J'espère simplement que, lorsqu'il s'agira de prendre réellement le problème à bras-le-corps, en tenant compte de tous les bénéficiaires potentiels et avec un financement convenable - c'est-à-dire du double ou du triple des montants actuels - les sommes nécessaires ne seront pas laissées à la seule charge des collectivités locales, comme c'est le cas actuellement.
Mme Marie-Madeleine Dieulangard. Très bien !
M. Jean-Claude Peyronnet. Les propos qui ont été tenus au début de cette séance, tant par le rapporteur que par le président de la commission des affaires sociales, m'inquiètent.
Je suis inquiet quand j'entends M. le rapporteur nous indiquer qu'il n'y a pas de différence de nature entre la prestation spécifique dépendance et la prestation d'autonomie.

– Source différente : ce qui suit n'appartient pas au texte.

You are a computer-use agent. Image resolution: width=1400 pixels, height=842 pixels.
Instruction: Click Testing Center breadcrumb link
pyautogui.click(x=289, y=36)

Je suis inquiet aussi lorsque j'entends M. Fourcade, président de la commission, confirmer qu'en réalité il ne devrait pas nécessairement y avoir une nouvelle loi et qu'il suffira d'adapter les plafonds figurant dans le présent texte à la situation future si l'on veut vraiment rendre service à tous ceux qui ont besoin d'une aide importante.
Je suis inquiet, car ces affirmations recèlent, je le crains, les germes d'une dérive forte. L'alternative sera la suivante : ou bien nous en resterons là, ce qui ne satisfera pas les populations, ou bien nous opérerons une avancée, mais à la seule charge des départements.
Pour toutes ces raisons, si des modifications subtantielles ne sont pas apportées au texte au cours de la discussion, je serai amené à ne pas le voter. (Applaudissements sur les travées socialistes. - Mme Michelle Demessine applaudit également.)
M. le président. La suite de la discussion est renvoyée à la prochaine séance.